The 5-ht3 antagonism hypothesis shares the same initial steps. Having done some further research, I can now describe the entire mechanism for the production of a potent ht3 antagonist from PB-22.

1. PB-22 is metabolised. M14, the S-cysteine conjugate is produced. It may autocyclize or this may happen in the next step.
2. The conjugate acts as an anlogue of lipoic acid and enters the pyruvate dehydrogenase enzyme responsible for production of co-enzyme A. This adds the required imidazole. Due to the differences between thiazole and the dithiane of lipoic acid I'm not sure exactly what structure this produces. This is a known mechanism for biotransformation (Xenobiotic Incorporation into Pyruvate Dehydrogenase complex Can Occur Via the Exogenous Lipoylation Pathway). Also, having run M14 through a docking target predictor, pyruvate dehydrogenase was one of the top hits. This presumably does not affect the metabolism of most other xenobiotics as they are not fatty acids. If anyone knows of any research involving thiazole analogues of lipoic acid, that would be useful. I'm not sure it exists, though.

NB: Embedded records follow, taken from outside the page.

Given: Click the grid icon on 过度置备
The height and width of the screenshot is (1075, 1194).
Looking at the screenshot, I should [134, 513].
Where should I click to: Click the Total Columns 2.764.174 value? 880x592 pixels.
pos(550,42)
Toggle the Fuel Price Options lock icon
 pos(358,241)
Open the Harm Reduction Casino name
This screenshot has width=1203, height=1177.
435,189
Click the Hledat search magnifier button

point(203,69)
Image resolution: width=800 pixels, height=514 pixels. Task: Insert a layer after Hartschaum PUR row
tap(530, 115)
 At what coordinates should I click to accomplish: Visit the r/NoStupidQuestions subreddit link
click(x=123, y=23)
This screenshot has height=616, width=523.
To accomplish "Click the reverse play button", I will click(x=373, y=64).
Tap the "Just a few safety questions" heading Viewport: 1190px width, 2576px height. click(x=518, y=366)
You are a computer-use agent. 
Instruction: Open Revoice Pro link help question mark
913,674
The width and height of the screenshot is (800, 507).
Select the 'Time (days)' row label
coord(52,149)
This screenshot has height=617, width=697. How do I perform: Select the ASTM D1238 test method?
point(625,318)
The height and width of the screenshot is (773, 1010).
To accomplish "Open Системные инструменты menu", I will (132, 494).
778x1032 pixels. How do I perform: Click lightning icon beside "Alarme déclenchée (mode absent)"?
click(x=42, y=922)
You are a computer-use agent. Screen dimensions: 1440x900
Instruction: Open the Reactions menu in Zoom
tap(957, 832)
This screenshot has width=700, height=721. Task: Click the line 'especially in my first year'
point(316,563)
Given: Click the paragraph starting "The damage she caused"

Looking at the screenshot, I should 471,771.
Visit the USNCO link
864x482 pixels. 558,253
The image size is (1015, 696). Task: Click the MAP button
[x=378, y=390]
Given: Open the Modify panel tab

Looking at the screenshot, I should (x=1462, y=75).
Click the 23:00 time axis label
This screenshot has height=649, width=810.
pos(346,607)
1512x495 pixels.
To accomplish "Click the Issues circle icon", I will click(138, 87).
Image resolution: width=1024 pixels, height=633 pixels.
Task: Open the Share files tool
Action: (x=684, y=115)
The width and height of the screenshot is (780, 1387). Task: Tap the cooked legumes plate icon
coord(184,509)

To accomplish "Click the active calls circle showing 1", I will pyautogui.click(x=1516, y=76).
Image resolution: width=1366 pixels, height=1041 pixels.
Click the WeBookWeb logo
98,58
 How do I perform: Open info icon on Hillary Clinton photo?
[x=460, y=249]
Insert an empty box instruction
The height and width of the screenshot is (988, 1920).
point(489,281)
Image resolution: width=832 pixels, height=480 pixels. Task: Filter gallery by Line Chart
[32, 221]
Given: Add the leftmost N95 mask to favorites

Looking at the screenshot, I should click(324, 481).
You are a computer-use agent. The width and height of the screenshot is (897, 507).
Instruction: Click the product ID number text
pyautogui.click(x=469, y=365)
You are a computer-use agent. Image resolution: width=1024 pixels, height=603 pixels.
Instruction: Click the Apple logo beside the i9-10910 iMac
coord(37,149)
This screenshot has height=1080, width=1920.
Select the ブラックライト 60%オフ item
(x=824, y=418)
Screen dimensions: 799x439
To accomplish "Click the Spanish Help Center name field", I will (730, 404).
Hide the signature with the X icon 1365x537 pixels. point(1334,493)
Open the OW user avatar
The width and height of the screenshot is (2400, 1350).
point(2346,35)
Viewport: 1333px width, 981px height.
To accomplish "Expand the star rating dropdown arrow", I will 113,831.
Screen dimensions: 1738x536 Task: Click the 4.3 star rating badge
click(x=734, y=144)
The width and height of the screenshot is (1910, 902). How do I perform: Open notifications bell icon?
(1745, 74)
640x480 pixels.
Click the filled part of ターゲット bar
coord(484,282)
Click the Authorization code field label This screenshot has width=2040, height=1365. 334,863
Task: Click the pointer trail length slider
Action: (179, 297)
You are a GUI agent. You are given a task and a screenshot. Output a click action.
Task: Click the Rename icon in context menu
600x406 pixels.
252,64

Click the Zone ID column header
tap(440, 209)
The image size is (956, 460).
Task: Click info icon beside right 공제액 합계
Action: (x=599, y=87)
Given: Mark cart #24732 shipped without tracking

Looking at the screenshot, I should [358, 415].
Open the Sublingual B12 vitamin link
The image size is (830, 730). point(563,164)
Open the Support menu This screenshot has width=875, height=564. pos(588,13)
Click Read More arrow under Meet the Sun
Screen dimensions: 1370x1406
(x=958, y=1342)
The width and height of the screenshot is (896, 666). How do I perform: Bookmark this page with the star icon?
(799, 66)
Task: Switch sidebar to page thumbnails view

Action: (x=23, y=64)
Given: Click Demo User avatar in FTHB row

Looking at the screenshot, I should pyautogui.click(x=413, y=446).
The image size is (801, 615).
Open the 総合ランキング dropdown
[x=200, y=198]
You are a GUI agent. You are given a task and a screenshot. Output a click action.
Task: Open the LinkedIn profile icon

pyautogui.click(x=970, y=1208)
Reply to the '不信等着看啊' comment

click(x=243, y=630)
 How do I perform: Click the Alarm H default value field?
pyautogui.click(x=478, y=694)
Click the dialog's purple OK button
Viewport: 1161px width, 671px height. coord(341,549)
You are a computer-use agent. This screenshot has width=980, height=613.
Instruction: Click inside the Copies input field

3. The resulting molecule may either immediately act as a 5-ht3 antagonist or may be involved in further metabolic activity and biotransformation,possibly causing various metabolic effects along the way.

Edit: There are probably some other routes including adenylate cyclase, which is involved in the production of cAMP. 5F terminated chains may or may not work for these. Other tail variants may have different paths (e.g. fluorophenylmethyl analogues could possibly have a parallel pathway via NAD+ synthase). Other variants, who knows?